Please repeat each of the records that follow, exactly as written.

● ● ● ● ●

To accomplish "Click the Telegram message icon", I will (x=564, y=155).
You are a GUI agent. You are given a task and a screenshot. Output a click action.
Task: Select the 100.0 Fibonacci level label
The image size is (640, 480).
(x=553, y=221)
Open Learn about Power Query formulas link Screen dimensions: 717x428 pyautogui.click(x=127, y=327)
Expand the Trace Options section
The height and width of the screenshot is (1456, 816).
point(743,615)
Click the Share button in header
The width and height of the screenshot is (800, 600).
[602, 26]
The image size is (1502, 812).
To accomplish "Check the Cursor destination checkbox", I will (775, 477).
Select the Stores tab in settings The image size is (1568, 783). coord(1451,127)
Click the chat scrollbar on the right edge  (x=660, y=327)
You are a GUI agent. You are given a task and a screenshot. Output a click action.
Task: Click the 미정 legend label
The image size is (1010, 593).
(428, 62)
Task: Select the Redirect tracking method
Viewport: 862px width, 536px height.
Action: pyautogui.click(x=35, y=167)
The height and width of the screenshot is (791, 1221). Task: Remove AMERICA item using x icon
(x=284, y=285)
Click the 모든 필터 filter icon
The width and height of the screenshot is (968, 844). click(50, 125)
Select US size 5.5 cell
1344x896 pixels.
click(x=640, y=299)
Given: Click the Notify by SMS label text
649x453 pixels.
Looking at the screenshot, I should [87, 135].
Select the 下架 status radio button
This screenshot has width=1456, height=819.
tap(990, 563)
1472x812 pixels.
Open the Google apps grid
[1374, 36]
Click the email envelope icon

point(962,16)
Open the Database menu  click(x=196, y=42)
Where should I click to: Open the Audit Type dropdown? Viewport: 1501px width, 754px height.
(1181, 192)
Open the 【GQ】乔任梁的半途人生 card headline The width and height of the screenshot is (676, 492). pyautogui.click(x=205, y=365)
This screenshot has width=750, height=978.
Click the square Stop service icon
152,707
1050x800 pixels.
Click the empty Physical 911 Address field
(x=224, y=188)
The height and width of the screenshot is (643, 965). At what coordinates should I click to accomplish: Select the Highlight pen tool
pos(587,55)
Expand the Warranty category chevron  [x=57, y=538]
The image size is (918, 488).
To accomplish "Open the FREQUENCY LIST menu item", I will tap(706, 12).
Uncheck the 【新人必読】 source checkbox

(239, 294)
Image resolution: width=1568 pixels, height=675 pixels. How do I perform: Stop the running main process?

● ● ● ● ●

» **Exercise result**:
To accomplish "Click the Telegram message icon", I will (x=564, y=155).
You are a GUI agent. You are given a task and a screenshot. Output a click action.
Task: Select the 100.0 Fibonacci level label
The image size is (640, 480).
(x=553, y=221)
Open Learn about Power Query formulas link Screen dimensions: 717x428 pyautogui.click(x=127, y=327)
Expand the Trace Options section
The height and width of the screenshot is (1456, 816).
point(743,615)
Click the Share button in header
The width and height of the screenshot is (800, 600).
[602, 26]
The image size is (1502, 812).
To accomplish "Check the Cursor destination checkbox", I will (775, 477).
Select the Stores tab in settings The image size is (1568, 783). coord(1451,127)
Click the chat scrollbar on the right edge  (x=660, y=327)
You are a GUI agent. You are given a task and a screenshot. Output a click action.
Task: Click the 미정 legend label
The image size is (1010, 593).
(428, 62)
Task: Select the Redirect tracking method
Viewport: 862px width, 536px height.
Action: pyautogui.click(x=35, y=167)
The height and width of the screenshot is (791, 1221). Task: Remove AMERICA item using x icon
(x=284, y=285)
Click the 모든 필터 filter icon
The width and height of the screenshot is (968, 844). click(50, 125)
Select US size 5.5 cell
1344x896 pixels.
click(x=640, y=299)
Given: Click the Notify by SMS label text
649x453 pixels.
Looking at the screenshot, I should [87, 135].
Select the 下架 status radio button
This screenshot has width=1456, height=819.
tap(990, 563)
1472x812 pixels.
Open the Google apps grid
[1374, 36]
Click the email envelope icon

point(962,16)
Open the Database menu  click(x=196, y=42)
Where should I click to: Open the Audit Type dropdown? Viewport: 1501px width, 754px height.
(1181, 192)
Open the 【GQ】乔任梁的半途人生 card headline The width and height of the screenshot is (676, 492). pyautogui.click(x=205, y=365)
This screenshot has width=750, height=978.
Click the square Stop service icon
152,707
1050x800 pixels.
Click the empty Physical 911 Address field
(x=224, y=188)
The height and width of the screenshot is (643, 965). At what coordinates should I click to accomplish: Select the Highlight pen tool
pos(587,55)
Expand the Warranty category chevron  [x=57, y=538]
The image size is (918, 488).
To accomplish "Open the FREQUENCY LIST menu item", I will tap(706, 12).
Uncheck the 【新人必読】 source checkbox

(239, 294)
Image resolution: width=1568 pixels, height=675 pixels. How do I perform: Stop the running main process?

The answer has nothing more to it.